Findings from Real-World Data

  • Countries with high CSP (>$5,000 per capita GDP) and high DI (>60% internet penetration) had profitable digital businesses.
  • Low CSP (<$2,000 per capita GDP) correlated with business failure rates above 70% for digital startups.
  • Investor Readiness (IR) and Government Policy Support (GPS) were major predictors of business survival.

This model explains why Digital Skills for Africa struggled. Malawi, with a GDP per capita of less than $1,000, low investor engagement, and weak policy incentives, made it an impossible economy for this type of business.
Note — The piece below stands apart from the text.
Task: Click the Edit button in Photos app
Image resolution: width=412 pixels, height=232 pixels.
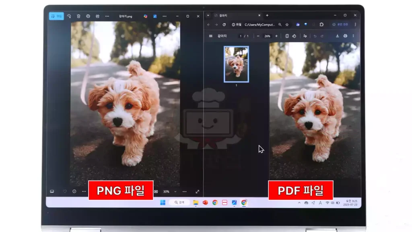Action: tap(56, 16)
The Future: Learning from Failure and Pivoting to Q2 Corporation

Why Gaming and Entertainment?

With everything I’ve learned, I now see that the gaming industry is one of the fastest-growing markets globally. The data is clear:

  • Digital video spending grew by 14% from 2019 to 2023, reaching $127 billion.
  • Recorded music revenues grew by 5.4%, hitting $29 billion.
  • Gaming is a $300+ billion industry globally, outpacing both music and film.

This is why my next venture, Q2 Corporation, is focused on gaming and entertainment—an industry with global scalability and high consumer spending.


Recommendations: A New Path for African Entrepreneurs

For Policy Makers

  1. Invest in Business Schools, Not Just Incubation Programs – Short-term training does not create global entrepreneurs.
  2. Create Policy Incentives for Private Sector Growth – Tax breaks, investment funds, and regulatory reforms are crucial.
  3. Improve Digital and Financial Infrastructure – Africa cannot thrive without internet access and financing options.

For Young Entrepreneurs

  1. Follow the Data – Understand market dynamics before choosing an industry.
  2. Build for Global Markets – Focus on industries with international scalability.
  3. Leverage Technology – Digital businesses can succeed if built for high-income markets.
  4. Rethink Non-Profit Models – If impact is your goal, build a non-profit like OpenAI—one that raises billions, not survives on grants.

A Shift from Impact to Sustainable Innovation

Digital Skills for Africa was not a failure in impact—it was a failure in market viability. What I now know is that building in an impossible economy will drain even the best entrepreneurs. My focus now is to create businesses that serve Africa while leveraging global markets.

I leave this reflection with one thought: Africa does not need more non-profits or failed startups. Africa needs viable businesses built with an understanding of global economics. And I intend to be part of that future.